Dans le cadre de cette mission d'information, nous avons eu à coeur, notre rapporteure Mme Lubin et moi-même, d'entendre et de rencontrer de nombreux intervenants. Ce matin encore, nous étions à Gennevilliers pour découvrir les cités éducatives. Dans ces rencontres, il y a du débat, de l'échange, des idées contradictoires. Nous souhaitons toucher un panel aussi large que possible, avec une attention particulière pour les 0-3 ans et les 15-25 ans. En parallèle de nos travaux, nous suivons aussi la proposition de loi sur le ticket restaurant étudiant, qui bénéficiera notamment à ceux qui n'ont pas accès à un restaurant universitaire.
secrétaire d'État auprès du ministre de l'éducation nationale, de la jeunesse et des sports, chargée de la jeunesse et de l'engagement. - Nous avons suivi attentivement les travaux de votre mission d'information.
Cette crise a bousculé les jeunesses, dans leur situation familiale, territoriale. Pourquoi « les jeunesses » ? Parce qu'il y a en France 12 millions d'adolescents et de jeunes adultes : collégiens, lycéens, étudiants, parfois en décrochage, de jeunes actifs ou en recherche d'emploi ; certains peuvent compter sur leur famille, d'autres non. Parler des jeunesses au pluriel, c'est prendre en considération leur diversité.
Cette classe d'âge est marquée par une multitude de transitions : études, entrée sur le marché du travail, autonomie financière, accès au logement. Cela multiplie les besoins d'accompagnement.
Notre rôle est de mettre au coeur de notre action la promesse républicaine, et l'égalité des possibles - de faire en sorte que les possibles se construisent.

----

▶ _À compléter_
1. D'après l'extrait, combien y a-t-il d'adolescents et de jeunes adultes en France ?
2. Reprenez mot pour mot tout ce qui va de « Cette crise a » jusqu'à « les besoins d'accompagnement. » dans l'extrait.

▶ _Bloc de données_
----

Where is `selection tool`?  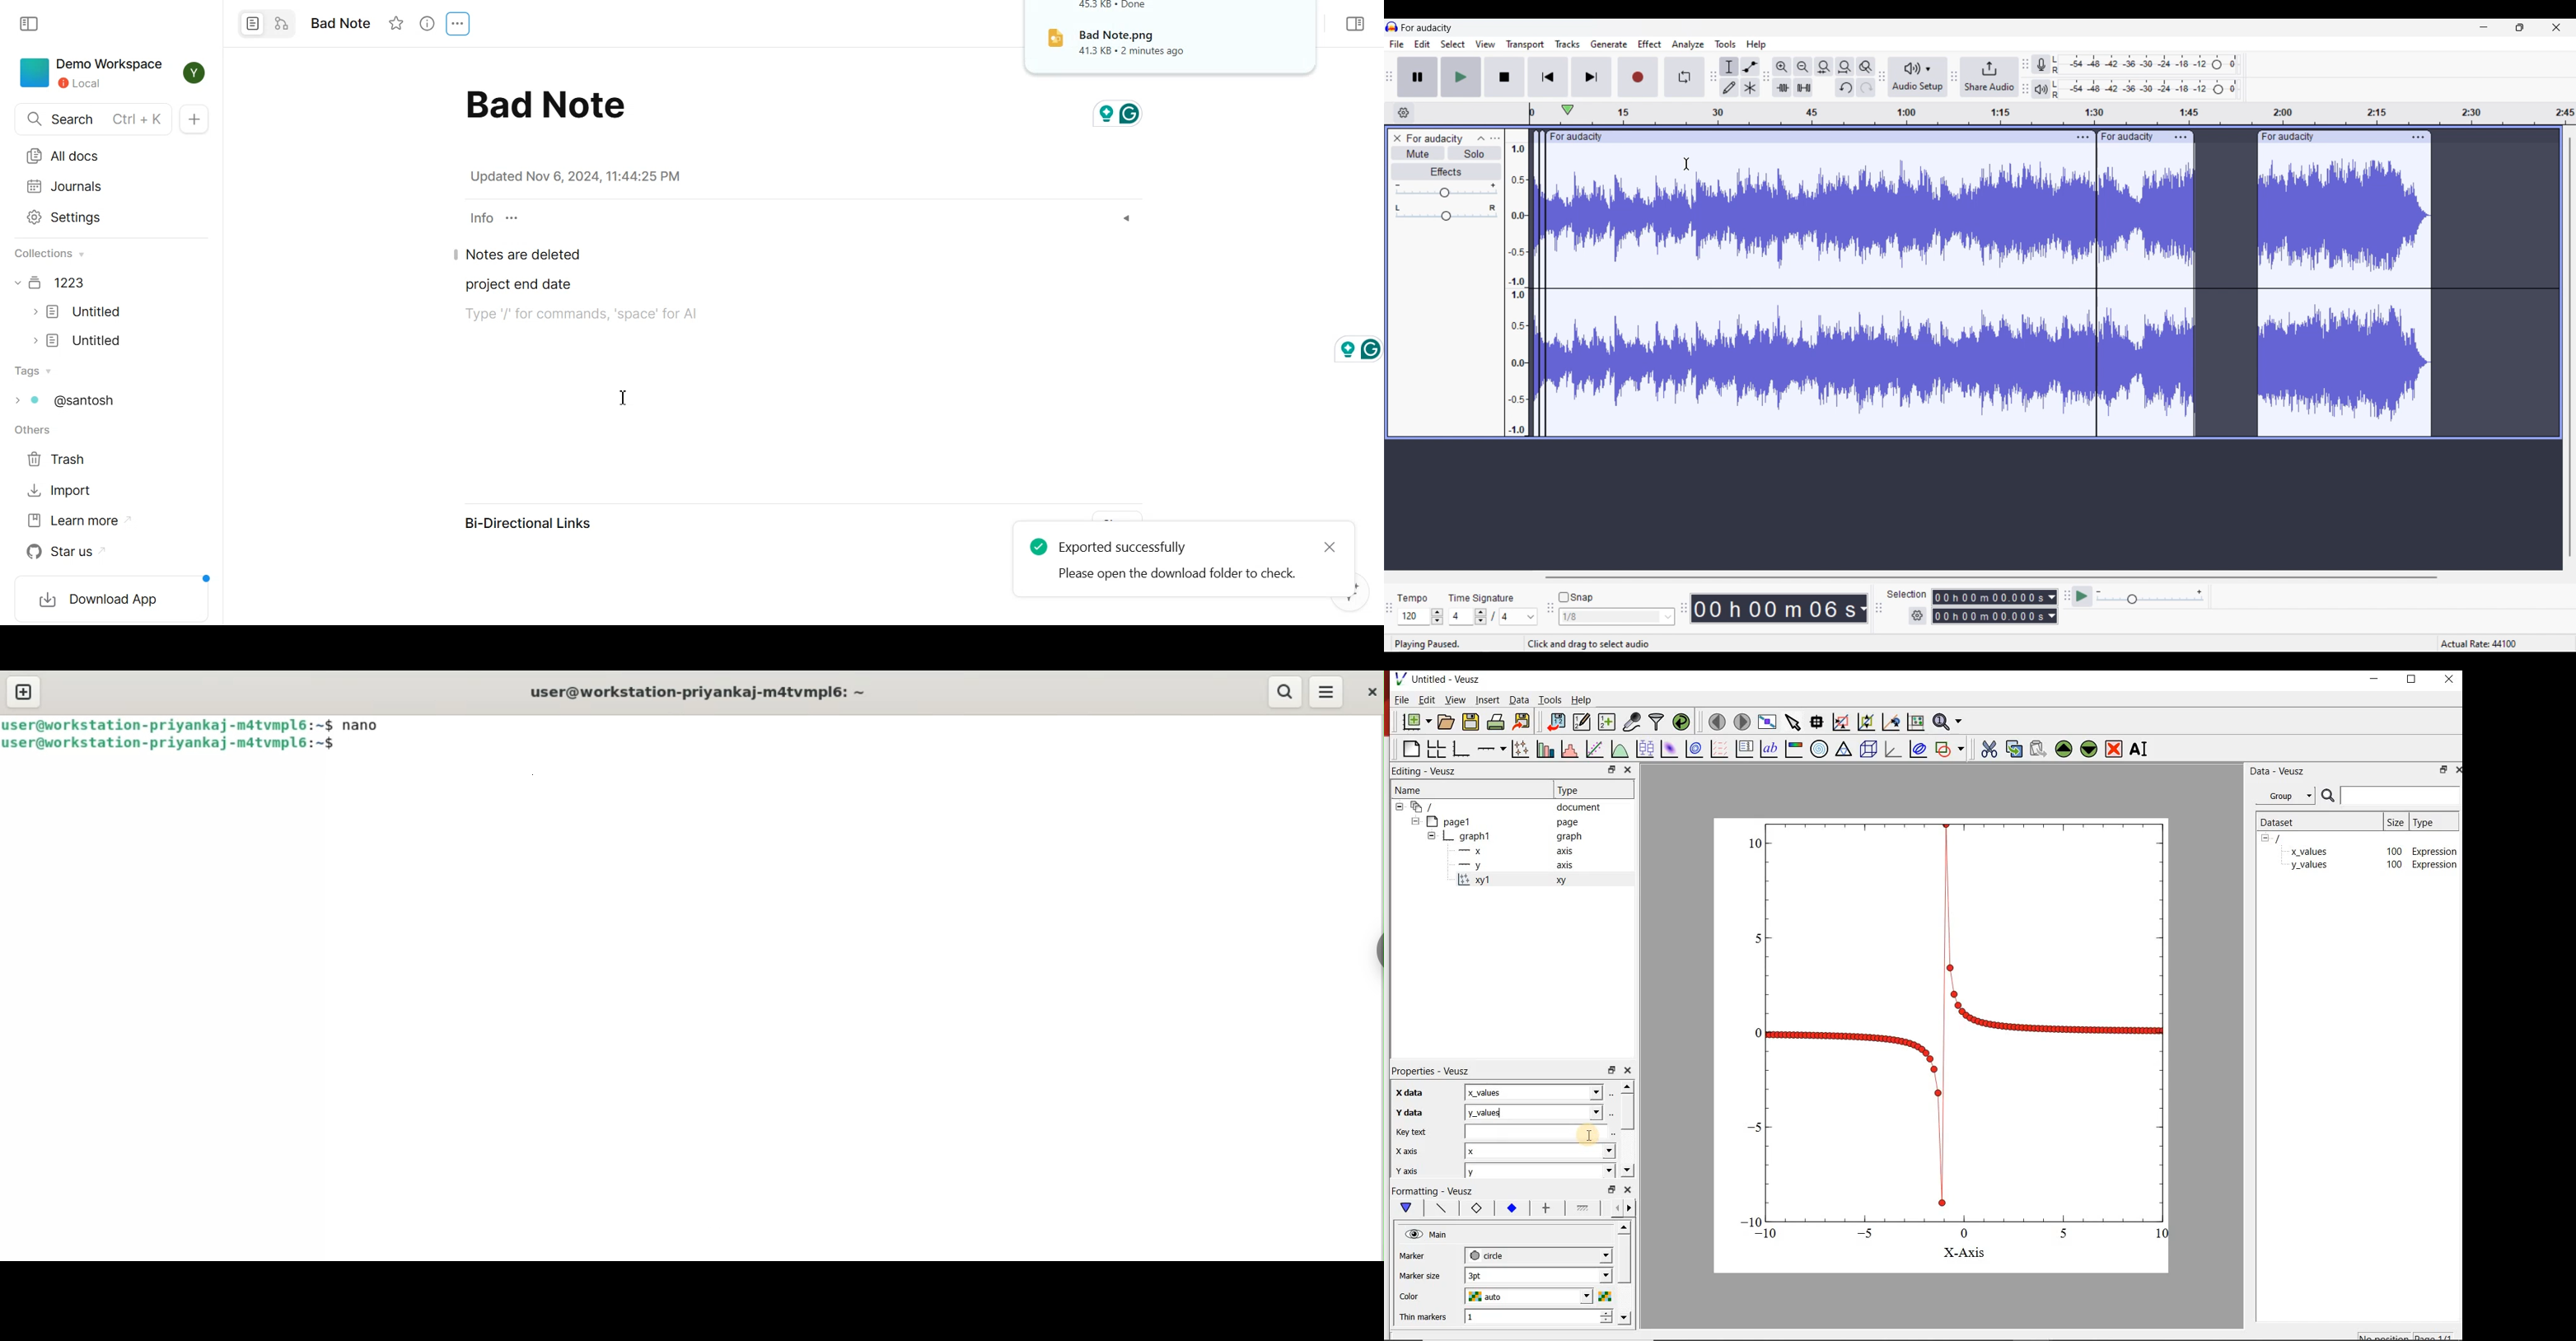
selection tool is located at coordinates (1729, 66).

----

▶ _Réponses par consigne_
1. 12 millions.

2.
Cette crise a bousculé les jeunesses, dans leur situation familiale, territoriale. Pourquoi « les jeunesses » ? Parce qu'il y a en France 12 millions d'adolescents et de jeunes adultes : collégiens, lycéens, étudiants, parfois en décrochage, de jeunes actifs ou en recherche d'emploi ; certains peuvent compter sur leur famille, d'autres non. Parler des jeunesses au pluriel, c'est prendre en considération leur diversité.
Cette classe d'âge est marquée par une multitude de transitions : études, entrée sur le marché du travail, autonomie financière, accès au logement. Cela multiplie les besoins d'accompagnement.